QUOTED PASSAGE:
Manuel Muñoz on Trying and Failing to Tell The Story of His Biological Father
“Everyone asked me how I felt, but the mystery was how he had felt.”
In the summer of 2014, I was visiting my family in California when the news came from Mexico: my biological father had died. Not one month after I was born in 1972, my father had departed for Mexico and never returned to the States. He left my mother with five children to raise, with me as a newborn and my sister only just a year old. My mother was twenty-five.
My older siblings had been old enough to remember him and they received the news with bitterness and resentment, denouncing him. We had just finished eating dinner and I had a quiet seat at the kitchen table, half-expecting my siblings to let loose some stories I had never heard. That’s the way in our family. In remembrance, we tell stories we’ve heard thousands of times, and it often leads to another anecdote being unearthed for the first time. So many of them circulate in our family lore that it’s hard to determine who has heard what, or who has heard which version, or who has never told a particular story.

INSTRUCTIONS:
(1) Name every place mentioned in the Manuel Muñoz excerpt.
(2) In the Manuel Muñoz excerpt, how old was his mother when his father left?
(3) Reproduce the Manuel Muñoz excerpt word for word from "Manuel Muñoz on" to "mother was twenty-five.".

DATA EXTRACT:
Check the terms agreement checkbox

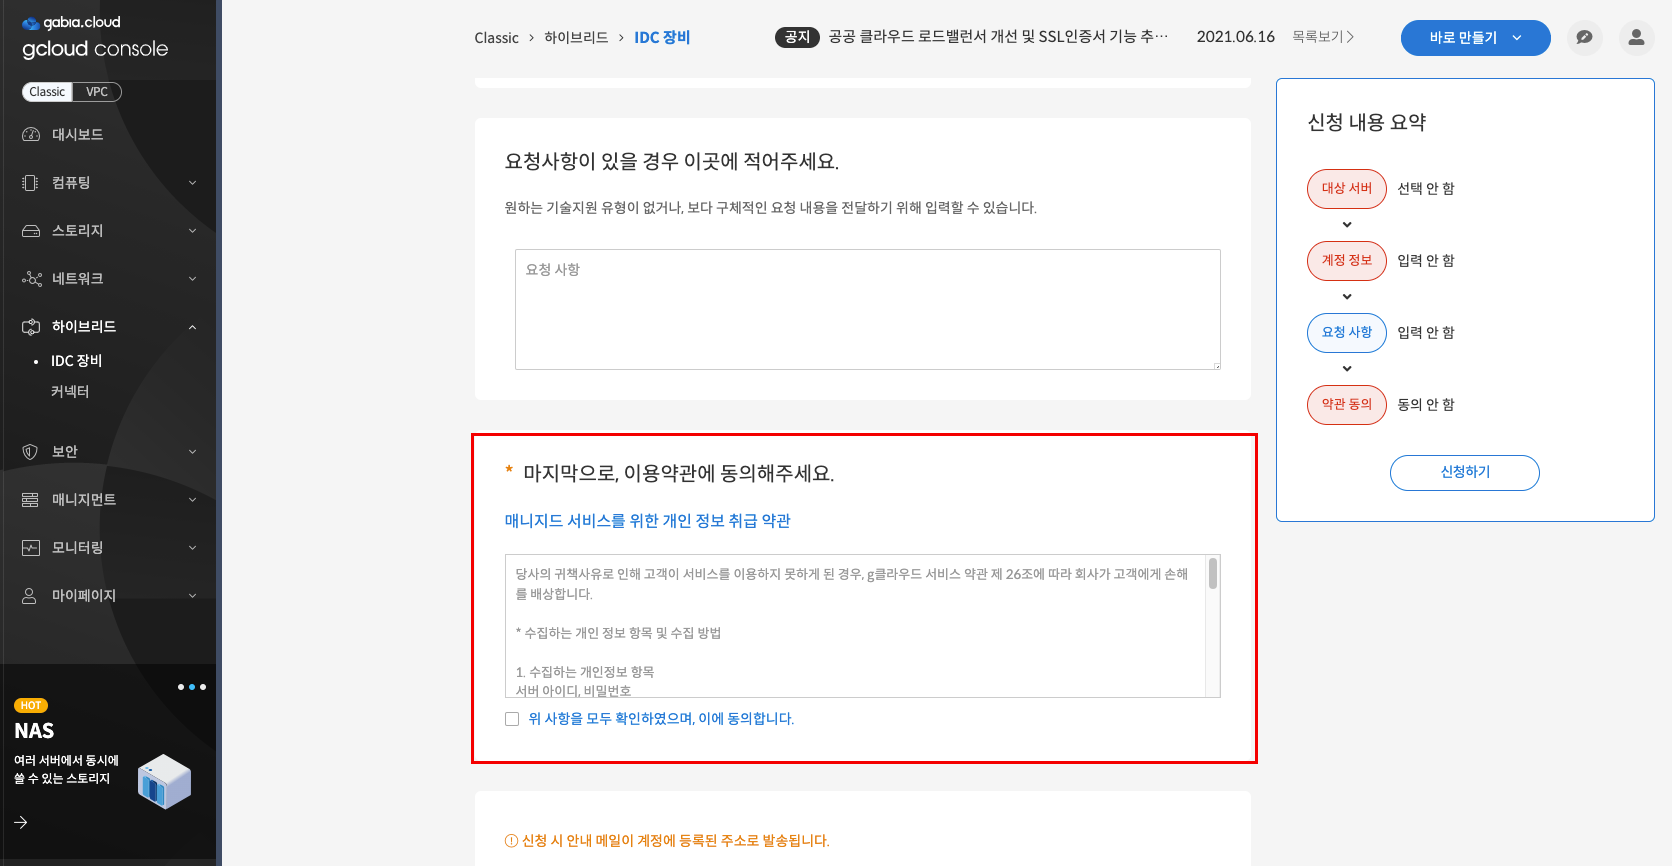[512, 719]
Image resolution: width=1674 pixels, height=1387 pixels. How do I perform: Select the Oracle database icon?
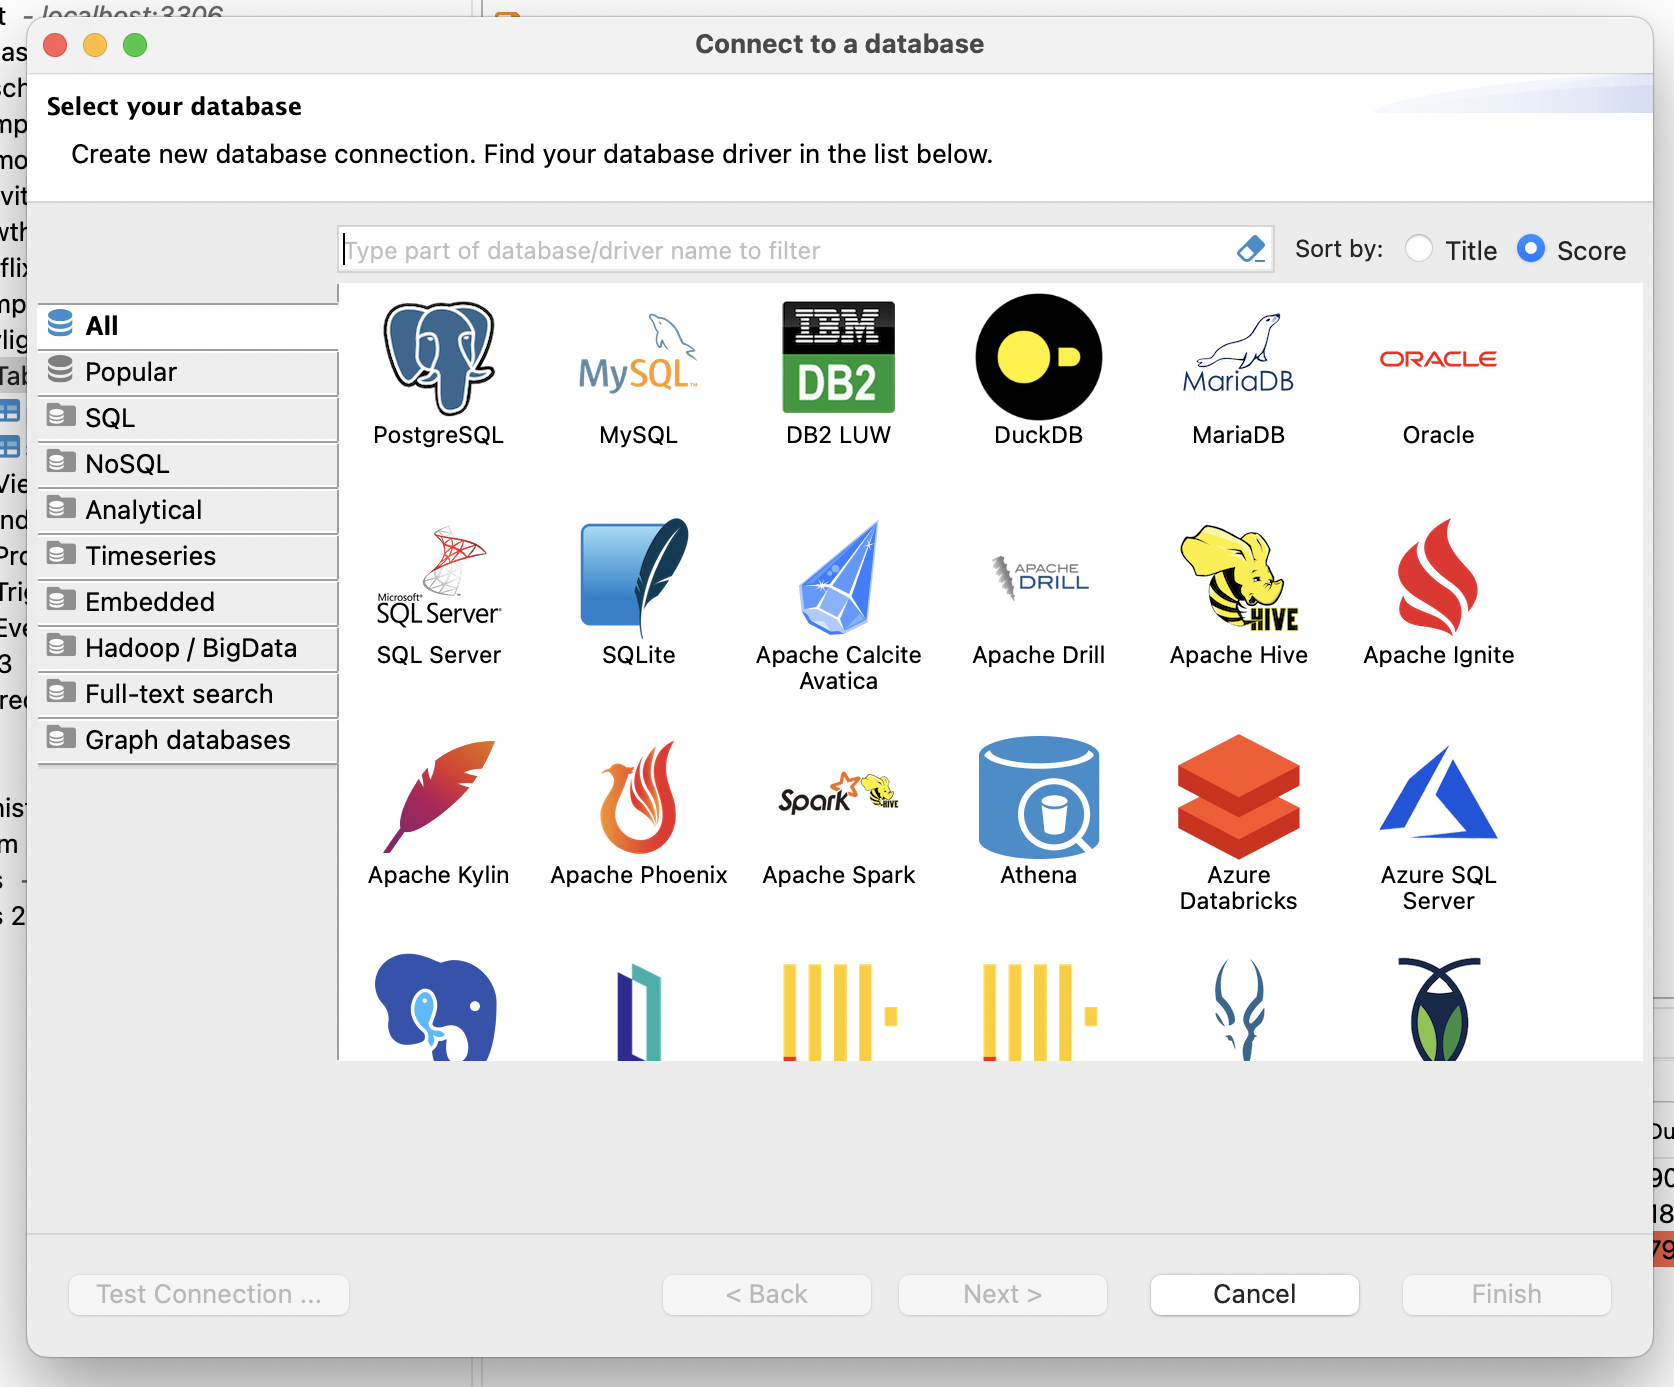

TASK SOLUTIONS:
(1) California, Mexico, the States

(2) Twenty-five.

(3)
Manuel Muñoz on Trying and Failing to Tell The Story of His Biological Father
“Everyone asked me how I felt, but the mystery was how he had felt.”
In the summer of 2014, I was visiting my family in California when the news came from Mexico: my biological father had died. Not one month after I was born in 1972, my father had departed for Mexico and never returned to the States. He left my mother with five children to raise, with me as a newborn and my sister only just a year old. My mother was twenty-five.